_MATERIAL_:
-.-.-
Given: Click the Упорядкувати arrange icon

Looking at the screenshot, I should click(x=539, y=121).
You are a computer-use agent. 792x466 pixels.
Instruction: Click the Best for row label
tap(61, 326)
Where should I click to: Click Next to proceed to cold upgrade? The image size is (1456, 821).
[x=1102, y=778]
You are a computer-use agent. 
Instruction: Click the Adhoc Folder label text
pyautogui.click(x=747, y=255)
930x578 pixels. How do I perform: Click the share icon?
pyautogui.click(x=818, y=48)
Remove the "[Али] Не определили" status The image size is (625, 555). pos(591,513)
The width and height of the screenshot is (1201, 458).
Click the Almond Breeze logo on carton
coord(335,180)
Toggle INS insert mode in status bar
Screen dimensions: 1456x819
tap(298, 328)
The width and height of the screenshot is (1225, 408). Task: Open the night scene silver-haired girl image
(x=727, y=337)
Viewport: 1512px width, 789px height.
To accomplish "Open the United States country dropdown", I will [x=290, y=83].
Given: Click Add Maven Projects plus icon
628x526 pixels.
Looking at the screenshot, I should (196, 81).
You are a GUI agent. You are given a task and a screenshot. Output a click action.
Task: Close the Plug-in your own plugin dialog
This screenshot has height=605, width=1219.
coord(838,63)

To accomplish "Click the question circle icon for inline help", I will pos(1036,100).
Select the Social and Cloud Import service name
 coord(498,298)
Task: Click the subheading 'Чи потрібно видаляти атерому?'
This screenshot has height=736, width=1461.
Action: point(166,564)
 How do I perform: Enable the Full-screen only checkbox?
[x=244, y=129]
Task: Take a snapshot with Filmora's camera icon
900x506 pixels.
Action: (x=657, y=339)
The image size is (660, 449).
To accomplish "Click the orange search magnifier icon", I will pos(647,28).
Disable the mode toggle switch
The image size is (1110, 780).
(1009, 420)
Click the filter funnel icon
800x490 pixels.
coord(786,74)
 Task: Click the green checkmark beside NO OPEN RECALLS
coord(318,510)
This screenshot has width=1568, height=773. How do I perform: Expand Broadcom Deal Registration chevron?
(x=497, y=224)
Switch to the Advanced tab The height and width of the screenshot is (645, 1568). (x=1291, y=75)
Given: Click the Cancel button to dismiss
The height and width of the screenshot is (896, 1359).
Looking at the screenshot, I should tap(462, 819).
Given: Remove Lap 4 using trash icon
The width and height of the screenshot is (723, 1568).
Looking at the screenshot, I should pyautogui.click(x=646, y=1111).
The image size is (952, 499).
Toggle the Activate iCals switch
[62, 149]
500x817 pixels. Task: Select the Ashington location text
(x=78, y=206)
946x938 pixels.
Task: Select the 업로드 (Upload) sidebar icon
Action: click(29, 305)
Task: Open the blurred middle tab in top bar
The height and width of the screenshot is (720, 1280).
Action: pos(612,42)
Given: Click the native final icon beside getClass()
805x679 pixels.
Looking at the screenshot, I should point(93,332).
-.-.-
Reproduce all of the records above word for word, line by line, with no changes.

Given: Click the Упорядкувати arrange icon

Looking at the screenshot, I should click(x=539, y=121).
You are a computer-use agent. 792x466 pixels.
Instruction: Click the Best for row label
tap(61, 326)
Where should I click to: Click Next to proceed to cold upgrade? The image size is (1456, 821).
[x=1102, y=778]
You are a computer-use agent. 
Instruction: Click the Adhoc Folder label text
pyautogui.click(x=747, y=255)
930x578 pixels. How do I perform: Click the share icon?
pyautogui.click(x=818, y=48)
Remove the "[Али] Не определили" status The image size is (625, 555). pos(591,513)
The width and height of the screenshot is (1201, 458).
Click the Almond Breeze logo on carton
coord(335,180)
Toggle INS insert mode in status bar
Screen dimensions: 1456x819
tap(298, 328)
The width and height of the screenshot is (1225, 408). Task: Open the night scene silver-haired girl image
(x=727, y=337)
Viewport: 1512px width, 789px height.
To accomplish "Open the United States country dropdown", I will [x=290, y=83].
Given: Click Add Maven Projects plus icon
628x526 pixels.
Looking at the screenshot, I should (196, 81).
You are a GUI agent. You are given a task and a screenshot. Output a click action.
Task: Close the Plug-in your own plugin dialog
This screenshot has height=605, width=1219.
coord(838,63)

To accomplish "Click the question circle icon for inline help", I will pos(1036,100).
Select the Social and Cloud Import service name
 coord(498,298)
Task: Click the subheading 'Чи потрібно видаляти атерому?'
This screenshot has height=736, width=1461.
Action: point(166,564)
 How do I perform: Enable the Full-screen only checkbox?
[x=244, y=129]
Task: Take a snapshot with Filmora's camera icon
900x506 pixels.
Action: (x=657, y=339)
The image size is (660, 449).
To accomplish "Click the orange search magnifier icon", I will pos(647,28).
Disable the mode toggle switch
The image size is (1110, 780).
(1009, 420)
Click the filter funnel icon
800x490 pixels.
coord(786,74)
 Task: Click the green checkmark beside NO OPEN RECALLS
coord(318,510)
This screenshot has width=1568, height=773. How do I perform: Expand Broadcom Deal Registration chevron?
(x=497, y=224)
Switch to the Advanced tab The height and width of the screenshot is (645, 1568). (x=1291, y=75)
Given: Click the Cancel button to dismiss
The height and width of the screenshot is (896, 1359).
Looking at the screenshot, I should tap(462, 819).
Given: Remove Lap 4 using trash icon
The width and height of the screenshot is (723, 1568).
Looking at the screenshot, I should pyautogui.click(x=646, y=1111).
The image size is (952, 499).
Toggle the Activate iCals switch
[62, 149]
500x817 pixels. Task: Select the Ashington location text
(x=78, y=206)
946x938 pixels.
Task: Select the 업로드 (Upload) sidebar icon
Action: click(29, 305)
Task: Open the blurred middle tab in top bar
The height and width of the screenshot is (720, 1280).
Action: pos(612,42)
Given: Click the native final icon beside getClass()
805x679 pixels.
Looking at the screenshot, I should point(93,332).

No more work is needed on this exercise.